** List of tasks **
- a) Quote the weight sync text from "When weight sync fails, scaled-out" to "after sync completes.".
- b) In the weight sync text, what setting prevents concurrent weight update operations during Direct Sync?
- c) Continue the text on weight sync for scaled-out engines from the point where it stops.

** Text extract **
━━━
Actor triggers weight sync: After Actor's update_weights_fully_async() completes, it calls RolloutManager.sync_weights_for_scaled_out_engines()
Weight sync: Weights are transferred directly from a seed engine (initial engine) via NCCL Broadcast

Prerequisites:

Weight sync depends on a healthy seed engine. The following conditions must be met:

Condition	Behavior on Failure
Healthy seed engine exists	Weight sync fails, engine serves requests with old weights
Seed engine has valid weight_version	Weight sync fails, engine serves requests with old weights
Can retrieve seed engine URL	Weight sync fails, engine serves requests with old weights

Characteristics:

Simpler code: Avoids DCS topology management complexity
No DCS impact: Scaled-out engines don't participate in DCS topology, so dynamic scaling doesn't affect weight sync for existing engines
Automatic triggering: Weight sync is automatically triggered after Actor's DCS sync completes — no additional configuration needed
Fast failure: When weight sync fails, it returns immediately; the engine remains running and can serve requests (with old weights)

Concurrency Protection:

During Direct Sync, _is_weight_updating = True is set to prevent concurrent weight update operations.

WARNING

When weight sync fails, scaled-out engines will serve requests with stale weights. If strict weight consistency is required, you can mark them as unhealthy in the Router first, then mark them healthy after sync completes.
━━━
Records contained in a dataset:
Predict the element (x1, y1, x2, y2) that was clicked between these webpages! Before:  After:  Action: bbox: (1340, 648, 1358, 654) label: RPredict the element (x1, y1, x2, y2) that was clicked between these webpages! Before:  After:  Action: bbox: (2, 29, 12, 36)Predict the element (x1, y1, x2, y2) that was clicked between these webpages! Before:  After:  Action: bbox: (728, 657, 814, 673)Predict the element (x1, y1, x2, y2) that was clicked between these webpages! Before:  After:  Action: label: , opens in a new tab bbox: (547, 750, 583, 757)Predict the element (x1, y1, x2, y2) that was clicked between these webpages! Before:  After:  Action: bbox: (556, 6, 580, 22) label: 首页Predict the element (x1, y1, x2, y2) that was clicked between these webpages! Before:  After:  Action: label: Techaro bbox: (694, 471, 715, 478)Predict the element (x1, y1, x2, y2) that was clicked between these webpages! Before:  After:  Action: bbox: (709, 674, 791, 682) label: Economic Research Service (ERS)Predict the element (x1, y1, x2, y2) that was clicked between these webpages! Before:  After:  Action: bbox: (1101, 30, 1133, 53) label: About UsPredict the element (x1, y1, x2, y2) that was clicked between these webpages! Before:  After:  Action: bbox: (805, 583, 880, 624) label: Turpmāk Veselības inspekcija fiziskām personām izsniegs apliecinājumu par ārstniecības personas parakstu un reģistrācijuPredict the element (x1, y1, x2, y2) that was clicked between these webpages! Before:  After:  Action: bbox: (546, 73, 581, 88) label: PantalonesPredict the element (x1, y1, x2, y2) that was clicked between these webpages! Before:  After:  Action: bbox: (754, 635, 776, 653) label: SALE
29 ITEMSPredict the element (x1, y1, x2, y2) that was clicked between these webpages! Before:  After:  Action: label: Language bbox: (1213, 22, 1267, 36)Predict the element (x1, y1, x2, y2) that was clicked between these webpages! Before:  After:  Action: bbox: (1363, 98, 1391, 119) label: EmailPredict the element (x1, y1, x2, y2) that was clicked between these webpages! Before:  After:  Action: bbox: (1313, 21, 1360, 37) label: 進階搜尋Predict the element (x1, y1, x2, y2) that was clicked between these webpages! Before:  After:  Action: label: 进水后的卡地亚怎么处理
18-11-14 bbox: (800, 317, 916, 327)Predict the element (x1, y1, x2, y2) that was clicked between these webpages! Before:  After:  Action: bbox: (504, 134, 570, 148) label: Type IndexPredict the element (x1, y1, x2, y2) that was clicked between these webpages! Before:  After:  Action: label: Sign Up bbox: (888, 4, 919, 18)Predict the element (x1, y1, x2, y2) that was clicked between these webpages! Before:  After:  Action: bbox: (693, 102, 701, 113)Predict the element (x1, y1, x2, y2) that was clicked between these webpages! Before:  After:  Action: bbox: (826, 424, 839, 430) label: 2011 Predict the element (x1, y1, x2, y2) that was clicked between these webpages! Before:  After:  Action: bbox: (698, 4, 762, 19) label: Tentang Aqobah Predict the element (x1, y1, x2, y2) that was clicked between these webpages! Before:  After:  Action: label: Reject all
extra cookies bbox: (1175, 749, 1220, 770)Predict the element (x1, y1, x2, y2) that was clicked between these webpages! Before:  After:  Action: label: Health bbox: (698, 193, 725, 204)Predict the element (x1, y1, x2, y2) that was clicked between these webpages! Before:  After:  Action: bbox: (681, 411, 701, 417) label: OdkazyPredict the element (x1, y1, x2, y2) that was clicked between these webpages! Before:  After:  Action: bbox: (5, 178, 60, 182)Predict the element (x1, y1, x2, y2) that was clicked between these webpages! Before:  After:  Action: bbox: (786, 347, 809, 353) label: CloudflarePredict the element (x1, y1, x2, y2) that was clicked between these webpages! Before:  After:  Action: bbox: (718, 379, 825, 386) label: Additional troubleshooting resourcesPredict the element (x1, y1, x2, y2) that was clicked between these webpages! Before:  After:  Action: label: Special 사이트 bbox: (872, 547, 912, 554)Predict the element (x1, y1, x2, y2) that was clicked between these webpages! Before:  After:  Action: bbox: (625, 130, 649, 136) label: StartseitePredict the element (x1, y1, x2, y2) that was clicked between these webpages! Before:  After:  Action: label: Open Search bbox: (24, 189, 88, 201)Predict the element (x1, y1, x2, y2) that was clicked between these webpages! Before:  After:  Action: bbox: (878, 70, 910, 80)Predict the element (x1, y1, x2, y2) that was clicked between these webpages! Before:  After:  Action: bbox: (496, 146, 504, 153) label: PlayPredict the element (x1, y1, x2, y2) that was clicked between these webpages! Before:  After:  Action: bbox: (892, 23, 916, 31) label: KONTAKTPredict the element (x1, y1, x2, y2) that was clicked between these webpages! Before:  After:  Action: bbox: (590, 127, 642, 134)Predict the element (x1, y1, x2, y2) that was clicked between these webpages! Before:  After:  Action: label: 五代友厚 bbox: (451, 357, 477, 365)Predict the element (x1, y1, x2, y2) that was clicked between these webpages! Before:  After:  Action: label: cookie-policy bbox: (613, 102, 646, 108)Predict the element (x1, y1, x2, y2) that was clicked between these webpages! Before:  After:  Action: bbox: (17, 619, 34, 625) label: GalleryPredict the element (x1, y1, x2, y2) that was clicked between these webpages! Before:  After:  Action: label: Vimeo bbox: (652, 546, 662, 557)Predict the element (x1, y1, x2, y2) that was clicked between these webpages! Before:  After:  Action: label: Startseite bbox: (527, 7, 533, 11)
━━━
** Set of answers **
- a)
When weight sync fails, scaled-out engines will serve requests with stale weights. If strict weight consistency is required, you can mark them as unhealthy in the Router first, then mark them healthy after sync completes.

- b) _is_weight_updating = True

- c)
Scale-In

State Machine

Scale-in requests go through the following state transitions:

PENDING → DRAINING → REMOVING → COMPLETED
    ↓         ↓          ↓
  FAILED    FAILED     FAILED

State	Description
`PENDING`	Request received, selecting engines to remove
`DRAINING`	New request routing stopped, waiting for in-flight requests to complete
`REMOVING`	Unregistering from DCS, shutting down processes, releasing resources
`COMPLETED`	Scale-in complete, resources released
`FAILED`	Scale-in failed

API Reference

Initiate Scale-In

bash

# Scale to target count: keep 4 engines
curl -X POST http://<rollout-host>/rollout/scale_in \
  -H "Content-Type: application/json" \
  -d '{
    "num_replicas": 4
  }'

# Remove specific engines by URL
curl -X POST http://<rollout-host>/rollout/scale_in \
  -H "Content-Type: application/json" \
  -d '{
    "engine_urls": [
      "http://192.168.1.100:30000"
    ]
  }'

# Force scale-in: skip drain wait
curl -X POST http://<rollout-host>/rollout/scale_in \
  -H "Content-Type: application/json" \
  -d '{
    "num_replicas": 4,
    "force": true
  }'

# Preview scale-in (dry-run)
curl -X POST http://<rollout-host>/rollout/scale_in \
  -H "Content-Type: application/json" \
  -d '{
    "num_replicas": 4,
    "dry_run": true
  }'

Request Parameters:

Parameter	Type	Default	Description
`model_name`	string	`"default"`	Target model name
`num_replicas`	int	`0`	Target remaining engine count (absolute). Takes priority when > 0
`engine_urls`	list[str]	`[]`	Engine URLs to remove
`force`	bool	`false`	Force removal without waiting for drain
`timeout_secs`	float	`None`	Operation timeout (seconds)
`dry_run`	bool	`false`	Preview only — don't actually remove engines

Response Example:

json

{
  "request_id": "660e8400-e29b-41d4-a716-446655441111",
  "status": "PENDING",
  "message": "Scale-in request accepted"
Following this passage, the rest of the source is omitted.